* _Problem statement_:
Look through the data for the string "screenshot". Copy every line where it is found.

* _Data records_:

═══

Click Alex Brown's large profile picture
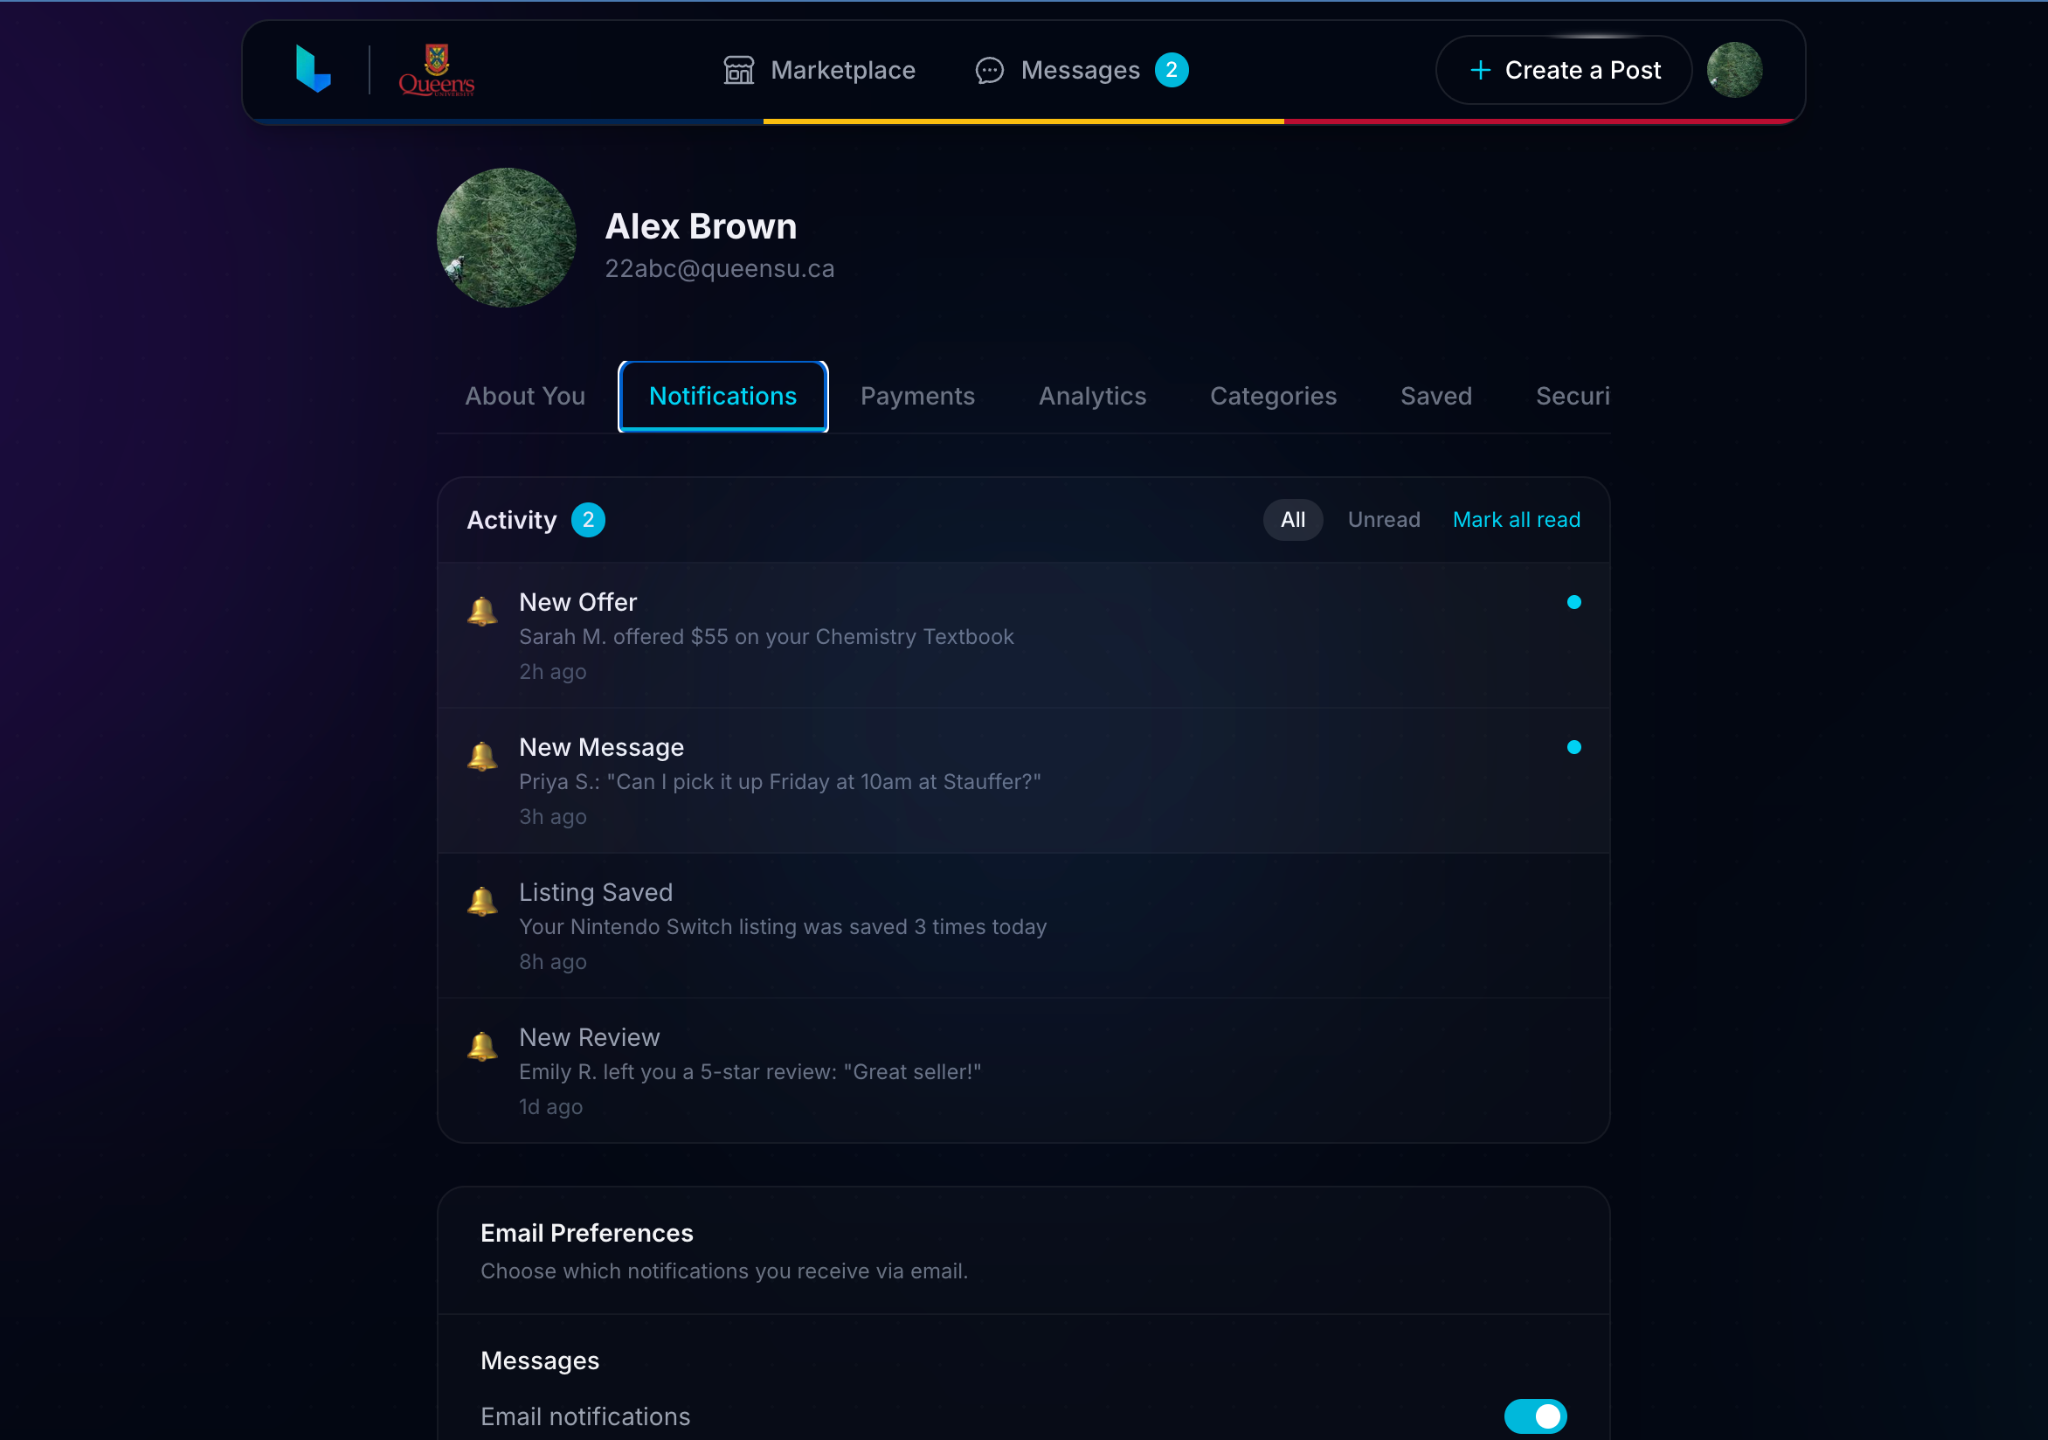Screen dimensions: 2048x1440 (507, 238)
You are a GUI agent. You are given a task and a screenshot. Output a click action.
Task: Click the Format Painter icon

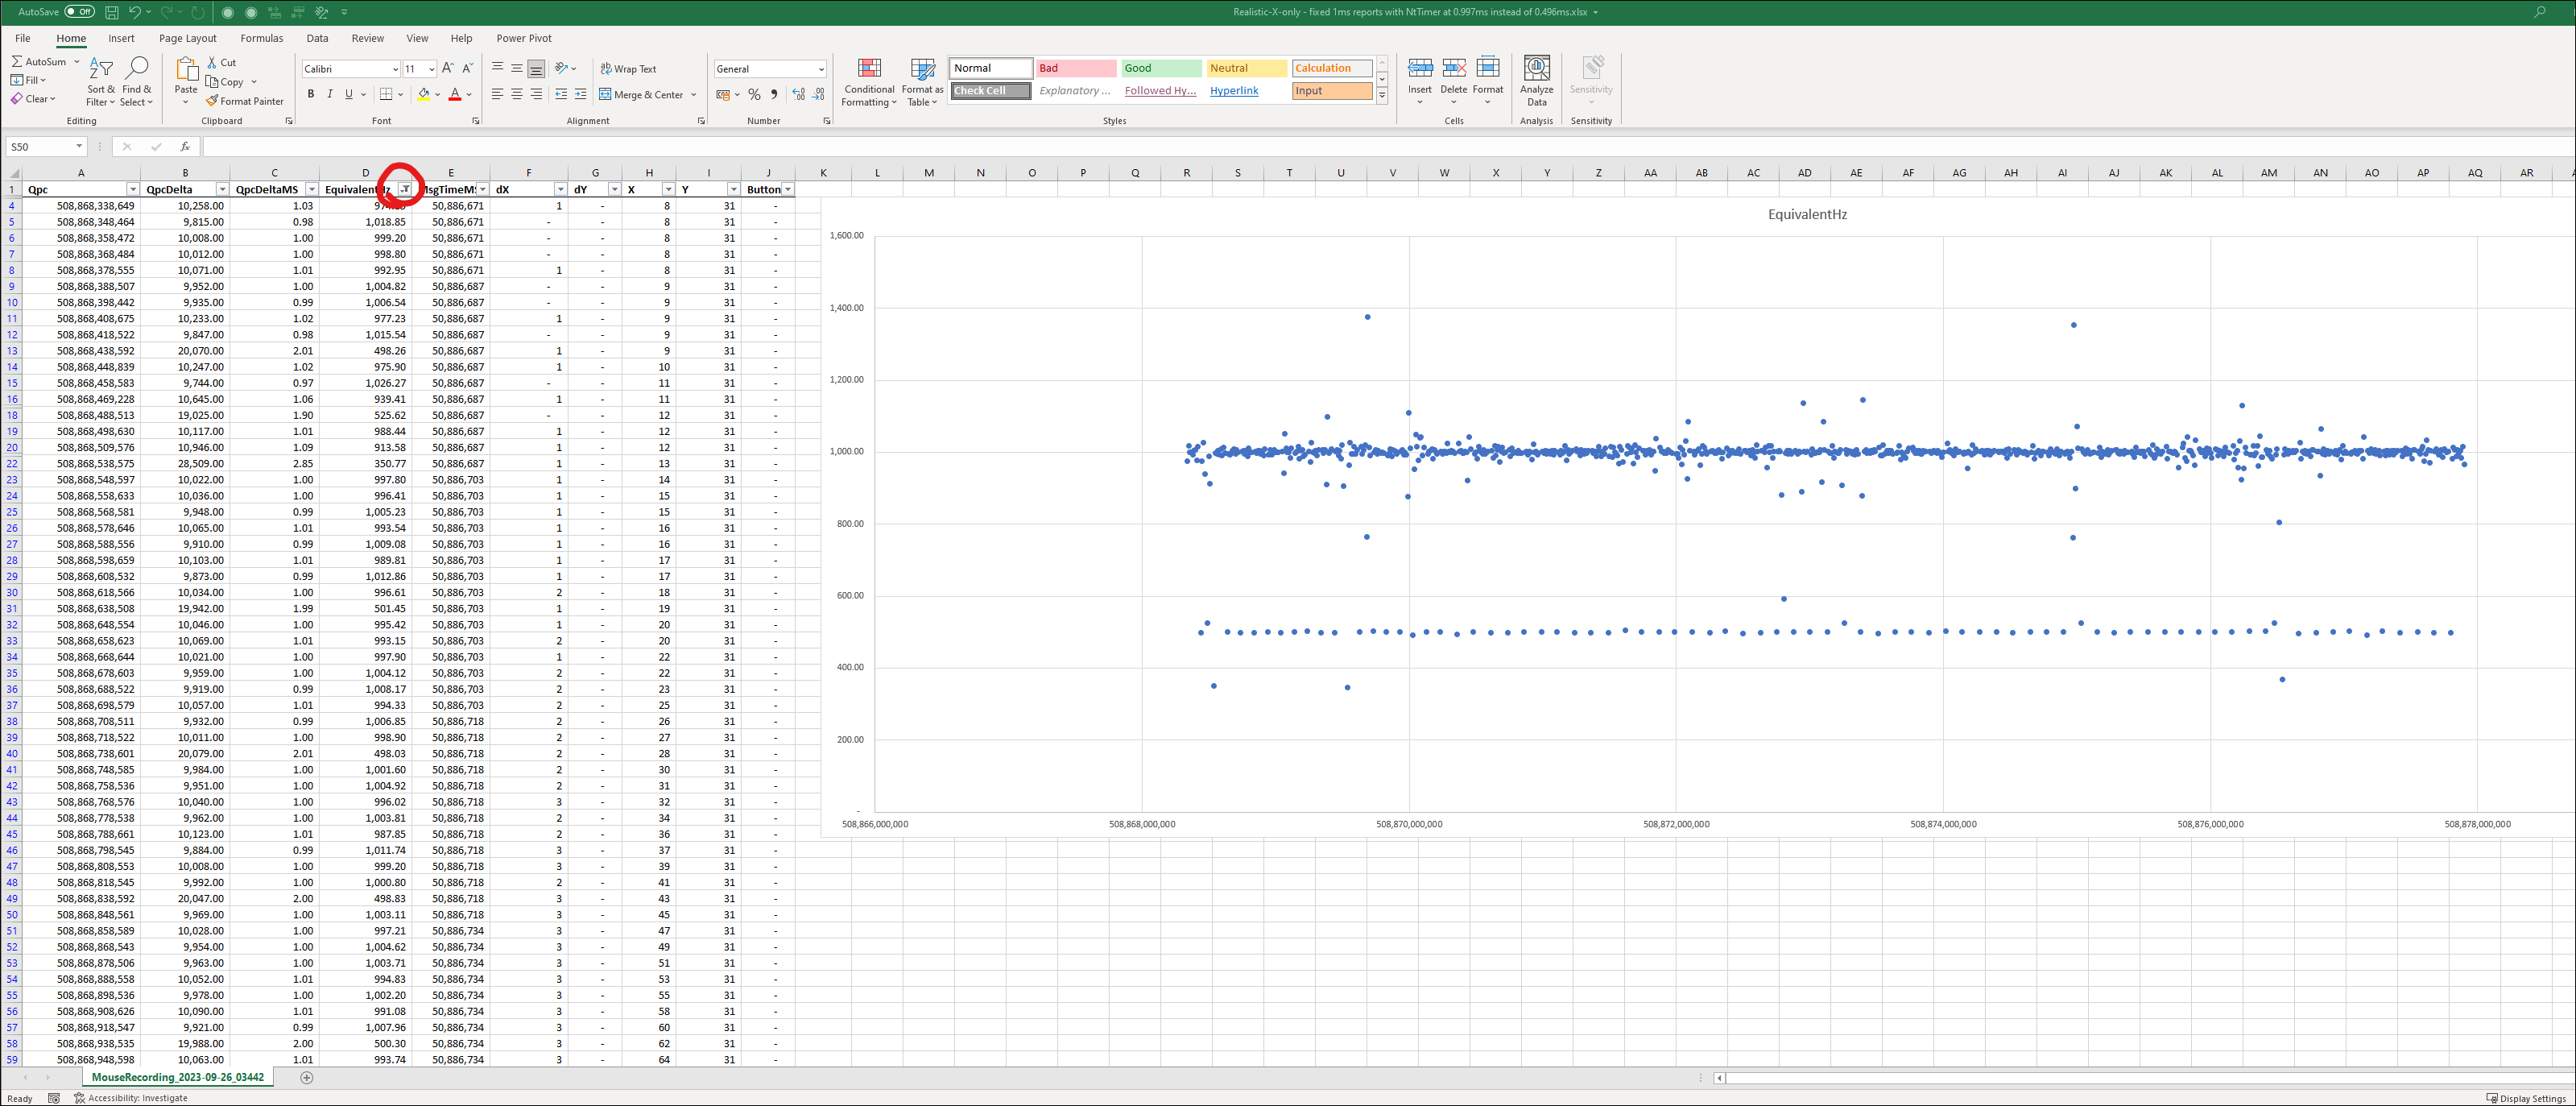(x=212, y=101)
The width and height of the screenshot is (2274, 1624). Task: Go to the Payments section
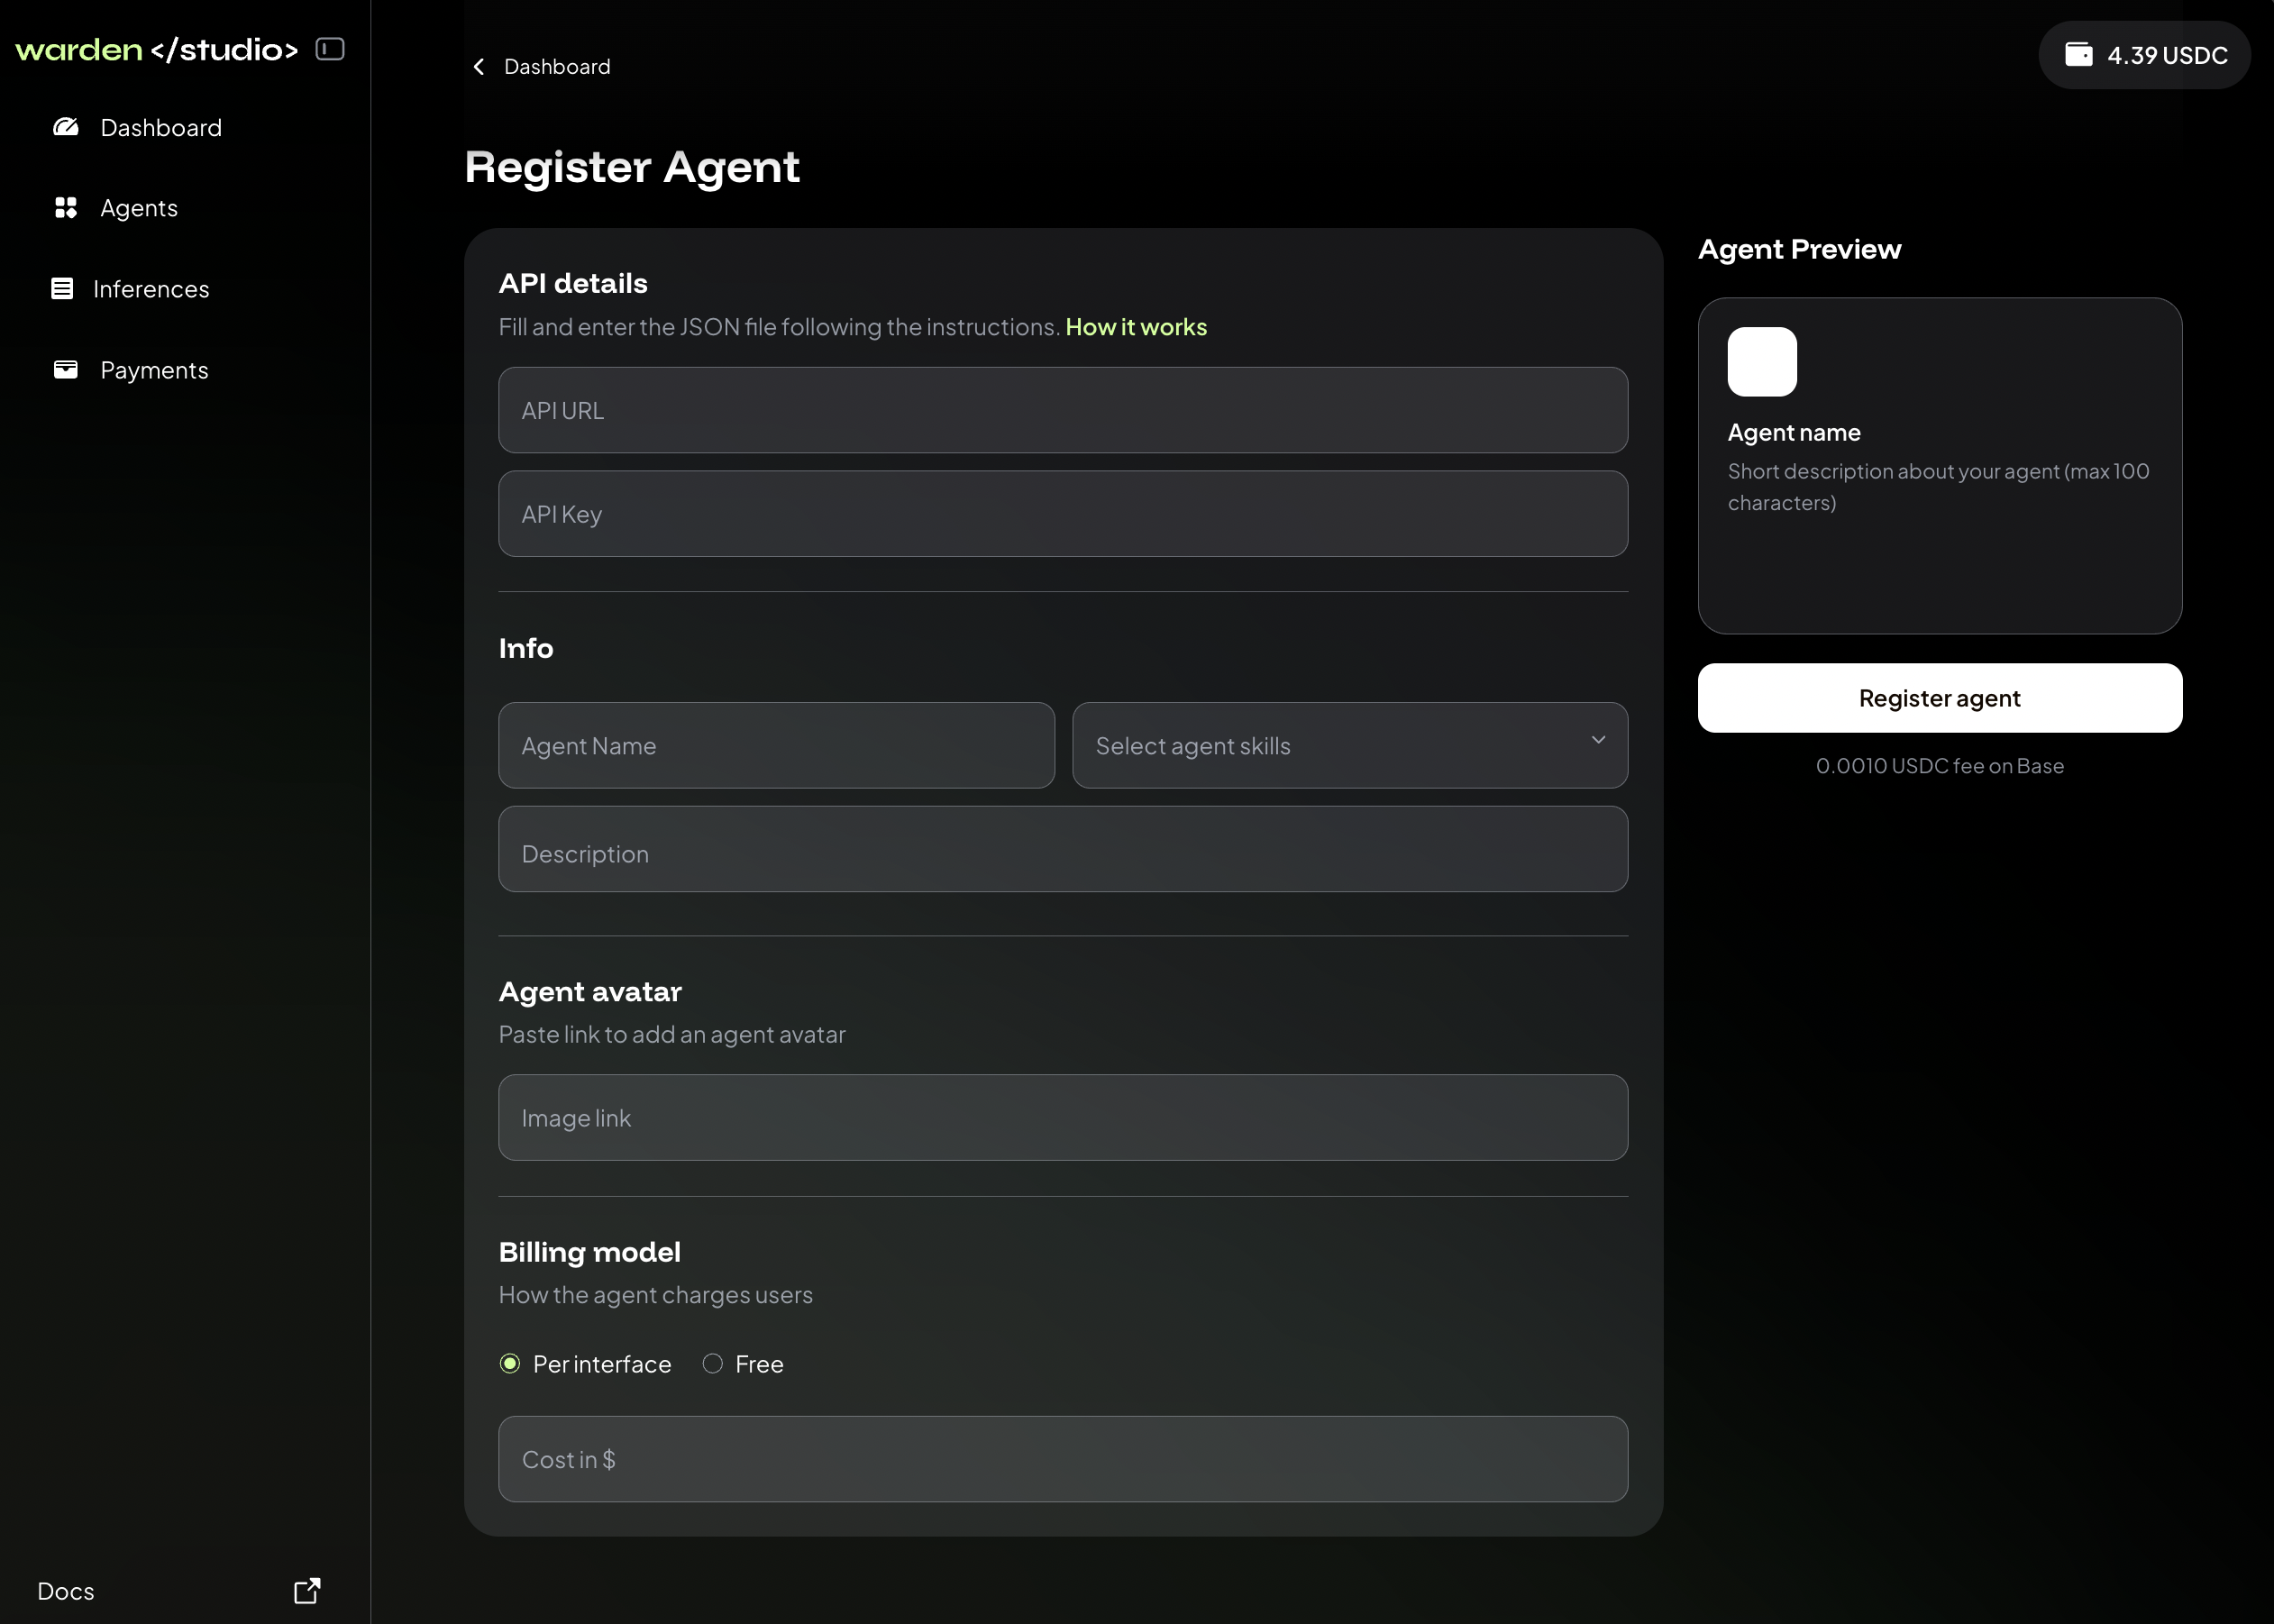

═══

* _Exercise solution_:
You are a GUI agent. You are given a task and a screenshot. Output a click action.
The width and height of the screenshot is (2274, 1624). Task: Go to the Payments section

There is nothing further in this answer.